俺は更にそのスキルを詳細に表示することにした。
『空腹』
腹が減っては戦ができない。つまり、空腹を満たせばいくらでも戦争ができる。
食事を取れば、その量。その回数に応じて、魔力経験値に加算される。
まさかの経験値増加系スキルだった。
これだけみると大当たりの部類だ。
しかも、シロのステータスを見る限り、本人が意識していないにも拘わらず大成功の結果に収まっている。

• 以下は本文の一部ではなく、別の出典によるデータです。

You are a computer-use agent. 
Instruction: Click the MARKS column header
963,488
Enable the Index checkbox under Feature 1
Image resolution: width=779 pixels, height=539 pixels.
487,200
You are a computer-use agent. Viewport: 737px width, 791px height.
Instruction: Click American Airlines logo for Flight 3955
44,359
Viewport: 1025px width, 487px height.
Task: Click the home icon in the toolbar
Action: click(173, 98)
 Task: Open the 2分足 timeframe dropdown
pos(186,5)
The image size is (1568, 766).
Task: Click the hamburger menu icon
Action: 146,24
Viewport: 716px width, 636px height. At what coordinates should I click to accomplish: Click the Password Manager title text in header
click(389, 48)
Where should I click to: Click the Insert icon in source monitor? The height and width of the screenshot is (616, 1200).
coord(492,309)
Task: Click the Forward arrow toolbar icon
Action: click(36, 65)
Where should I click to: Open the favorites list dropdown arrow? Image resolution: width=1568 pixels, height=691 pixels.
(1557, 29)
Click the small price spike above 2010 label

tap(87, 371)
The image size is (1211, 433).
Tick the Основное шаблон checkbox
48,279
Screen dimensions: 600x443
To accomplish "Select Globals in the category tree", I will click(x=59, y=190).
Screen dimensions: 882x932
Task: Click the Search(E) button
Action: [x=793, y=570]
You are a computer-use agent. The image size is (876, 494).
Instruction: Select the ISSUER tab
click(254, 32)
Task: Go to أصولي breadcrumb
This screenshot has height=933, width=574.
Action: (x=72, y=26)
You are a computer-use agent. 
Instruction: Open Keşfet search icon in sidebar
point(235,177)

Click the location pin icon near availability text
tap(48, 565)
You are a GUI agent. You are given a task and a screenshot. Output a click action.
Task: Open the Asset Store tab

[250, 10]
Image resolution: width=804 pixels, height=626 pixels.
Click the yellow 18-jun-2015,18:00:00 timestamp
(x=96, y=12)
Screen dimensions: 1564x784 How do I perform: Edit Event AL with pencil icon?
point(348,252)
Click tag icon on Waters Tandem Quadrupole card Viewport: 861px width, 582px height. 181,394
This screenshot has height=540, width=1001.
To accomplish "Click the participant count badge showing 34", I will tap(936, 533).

「なるほどな……、いくら食事しても腹が減るのは、食べたものを自動的に経験値へと変換しているからか。いくら食べても空腹を満たせない……。あれっ? やっぱりバッドステータスか?」
判断に困るスキルだ。
そして、レベルだけど、アルバンとほぼ同等。
この領地に住むのなら十分に戦力として数えても良いほどのレベルではあった。
特に今はアルバンとエーファが出かけている。
とてもありがたい存在だ。
◇
「さて、……シロのことをなんて話そうか?」
俺は机の前に座ると、必死に手紙と向き合っていた。
宛先は教会。
ここにシロがいることを報告して、決して誘拐目的ではなく、勝手に来たことを伝えようとして、こういう手段になっていた。
しかし、いざ書くとなるとどうしても筆が止まる。
「あーっ!! そもそも俺は誰に対して送れば良いんだ!? 今日下院最高責任者って一体誰になるんだ!?」
「あれっ? 手紙? 教会の最高責任者ならわざわざ送らなくても直接言葉で発してくれてもわかるよ?」
もしかして念話とかそういった類いの魔法も使うことができるのだろうか?
それなら確かに便利だが、そもそもここは俺の私室。
どうしてシロが部屋の中にいるんだ?
「クルシュちゃんに呼んできて欲しいって言われたんだ。お兄ちゃん、考えごとをしているときは周りが見えなくなるからって」
「べ、別に回りが忌め無いわけじゃないぞ?」
「でも、お兄ちゃん、シロがこの部屋には行ってきたことも気づいてなかったよね? 一応ノックはしようとしたんだからね」
「それは気づかなくて悪いな……。って、仕様としただけなら気づくはずないだろ!?」
「だって、お兄ちゃんが中で気になる話をしていたからついついね。それよりも、伝える事って何かな?」
「あぁ、悪い悪い。ここにシロがいることを伝えた方が良いかなって思ったんだ」
「うん、確かに聞いたよ。でも、私の事ならわざわざ言わなくて良いのに……」
「いや、領主としてそこはしっかりしておかないといけないところだからな。これからこの領地にシロが住んでいく以上避けられないことだ」
「だって、その教会の最高責任者が私だからね? 聖女は教会のトップだよ?」
「へっ??」
だって、昨日の話を聞いていると、誰か教会のトップがいて、その人が見習を集めて聖女教育を施しているだけ……だと思っていた。
出も実際は全く違うようだった。
「私、トップ。お兄ちゃんが言いたいこと、把握。おけー?」
「あ、あぁ……。大丈夫だ」
でも、これは手間が省けてくれる。
一応もう一つシロにお願いをしておこうか。
「それならここにシロがいることを一応教会の人に伝えてくれるか? もし探していたら困ることになるだろう?」
「だ、大丈夫だと思うよ?? ほ、ほらっ、私は別に探すような人ではないからね?」
さっきまでの話は淡々と答えていたのに、急に歯切れが悪くなるシロ。
「――もしかしてここにいることがバレたくないのか?
「そ、そそ、そんなことないよー!? 私がここにいることは教会のみんな知っていることだからね?」
昨日の会話とは全く違うことを急に言い出すシロ。
その時点で嘘をついていると言うことがわかってしまう。
「まぁ、いいか。どうせ俺が送らないといけないんだからな」
「わ、わかったよ。わ、私は行くね?」
今すぐにでもこの場から逃げさりたい……、という思惑をひしひしと感じる。
まぁ、今ここでとどめておく理由もないので、扉を開けてシロを見送っていた。